Description
Pandas version checks
- I have checked that the issue still exists on the latest versions of the docs on
main
here
Location of the documentation
https://pandas.pydata.org/pandas-docs/stable/user_guide/integer_na.html
Documentation problem
When adding a new column to an exisitng dataframe using pd.NA is tricky.
>>> df = pd.DataFrame({'A': [1, 2]})
>>> df.dtypes
A int64
dtype: object
>>> df
A
0 1
1 2
Adding a new column of type datetime64[ns]
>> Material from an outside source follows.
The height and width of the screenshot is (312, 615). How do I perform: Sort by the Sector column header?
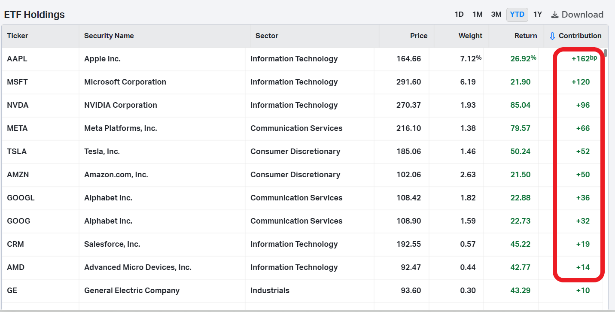[x=267, y=36]
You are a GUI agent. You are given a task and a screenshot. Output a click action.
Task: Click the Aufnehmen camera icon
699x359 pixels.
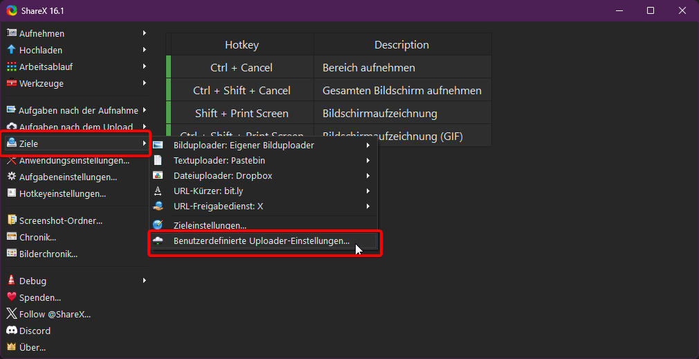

works as expected using pd.NaT
:
>>> df['T'] = pd.NaT
>>> df.dtypes
A int64
T datetime64[ns]
dtype: object
>>> df
A T
0 1 NaT
1 2 NaT
However, adding a column using pd.NA
produces a column of type object
:
>>> df['N'] = pd.NA
>>> df.dtypes
A int64
T datetime64[ns]
N object
dtype: object
>>> df
A T N
0 1 NaT <NA>
1 2 NaT <NA>
That is exactly what it is asked for but not what I was naively expecting (a column of type Int64
)
This is logical as the pd.NA
type is used also for string
and boolean
types and maybe others.
The best way I found to create a new, empty column of a desired nullable type is the following:
>>> df['N'] = pd.Series(dtype='Int64')
>>> df['S'] = pd.Series(dtype='string')
>>> df['B'] = pd.Series(dtype='boolean')
>>> df.dtypes
A int64
T datetime64[ns]
N Int64
S string
B boolean
dtype: object
>>> df
A T N S B
0 1 NaT <NA> <NA> <NA>
1 2 NaT <NA> <NA> <NA>
Suggested fix for documentation
I think it will be enough to mention this point as an additional entry in the page from nullable datatypes, to show that creating a column initialised with pd.NA
is not different to creating a column with any other, non numeric python object.